## [The task]
Transcribe all the entries that follow, leaving nothing out.

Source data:
*** Block opens ***
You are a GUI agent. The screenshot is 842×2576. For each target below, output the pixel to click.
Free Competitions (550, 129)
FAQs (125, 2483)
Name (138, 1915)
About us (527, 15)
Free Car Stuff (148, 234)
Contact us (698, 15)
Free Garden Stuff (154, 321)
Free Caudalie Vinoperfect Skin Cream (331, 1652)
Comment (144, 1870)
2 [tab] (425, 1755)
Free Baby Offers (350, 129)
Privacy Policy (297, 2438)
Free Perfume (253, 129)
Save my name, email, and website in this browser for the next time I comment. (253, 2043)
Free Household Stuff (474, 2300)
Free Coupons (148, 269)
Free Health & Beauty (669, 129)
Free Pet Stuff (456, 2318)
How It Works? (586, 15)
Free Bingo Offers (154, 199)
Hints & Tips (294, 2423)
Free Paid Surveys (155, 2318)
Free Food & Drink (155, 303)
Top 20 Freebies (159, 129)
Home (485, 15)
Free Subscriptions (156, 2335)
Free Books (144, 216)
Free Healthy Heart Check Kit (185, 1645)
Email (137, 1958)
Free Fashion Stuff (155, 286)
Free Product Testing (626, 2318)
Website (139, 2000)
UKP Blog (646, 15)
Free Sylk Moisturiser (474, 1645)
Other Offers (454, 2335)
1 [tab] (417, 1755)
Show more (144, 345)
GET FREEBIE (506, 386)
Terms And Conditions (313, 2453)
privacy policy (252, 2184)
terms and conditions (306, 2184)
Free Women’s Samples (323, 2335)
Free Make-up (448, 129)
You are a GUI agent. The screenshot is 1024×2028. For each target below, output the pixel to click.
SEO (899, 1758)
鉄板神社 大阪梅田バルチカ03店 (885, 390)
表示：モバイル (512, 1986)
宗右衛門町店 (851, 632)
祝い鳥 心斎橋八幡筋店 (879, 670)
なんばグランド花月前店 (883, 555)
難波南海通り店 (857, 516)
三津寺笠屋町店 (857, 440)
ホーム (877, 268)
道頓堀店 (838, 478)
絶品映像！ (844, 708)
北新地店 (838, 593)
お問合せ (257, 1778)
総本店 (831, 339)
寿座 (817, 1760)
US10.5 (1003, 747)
*** Block closes ***
## [Answer to this task]
You are a GUI agent. The screenshot is 842×2576. For each target below, output the pixel to click.
Free Competitions (550, 129)
FAQs (125, 2483)
Name (138, 1915)
About us (527, 15)
Free Car Stuff (148, 234)
Contact us (698, 15)
Free Garden Stuff (154, 321)
Free Caudalie Vinoperfect Skin Cream (331, 1652)
Comment (144, 1870)
2 [tab] (425, 1755)
Free Baby Offers (350, 129)
Privacy Policy (297, 2438)
Free Perfume (253, 129)
Save my name, email, and website in this browser for the next time I comment. (253, 2043)
Free Household Stuff (474, 2300)
Free Coupons (148, 269)
Free Health & Beauty (669, 129)
Free Pet Stuff (456, 2318)
How It Works? (586, 15)
Free Bingo Offers (154, 199)
Hints & Tips (294, 2423)
Free Paid Surveys (155, 2318)
Free Food & Drink (155, 303)
Top 20 Freebies (159, 129)
Home (485, 15)
Free Subscriptions (156, 2335)
Free Books (144, 216)
Free Healthy Heart Check Kit (185, 1645)
Email (137, 1958)
Free Fashion Stuff (155, 286)
Free Product Testing (626, 2318)
Website (139, 2000)
UKP Blog (646, 15)
Free Sylk Moisturiser (474, 1645)
Other Offers (454, 2335)
1 [tab] (417, 1755)
Show more (144, 345)
GET FREEBIE (506, 386)
Terms And Conditions (313, 2453)
privacy policy (252, 2184)
terms and conditions (306, 2184)
Free Women’s Samples (323, 2335)
Free Make-up (448, 129)
You are a GUI agent. The screenshot is 1024×2028. For each target below, output the pixel to click.
SEO (899, 1758)
鉄板神社 大阪梅田バルチカ03店 (885, 390)
表示：モバイル (512, 1986)
宗右衛門町店 (851, 632)
祝い鳥 心斎橋八幡筋店 (879, 670)
なんばグランド花月前店 (883, 555)
難波南海通り店 (857, 516)
三津寺笠屋町店 (857, 440)
ホーム (877, 268)
道頓堀店 (838, 478)
絶品映像！ (844, 708)
北新地店 (838, 593)
お問合せ (257, 1778)
総本店 (831, 339)
寿座 (817, 1760)
US10.5 (1003, 747)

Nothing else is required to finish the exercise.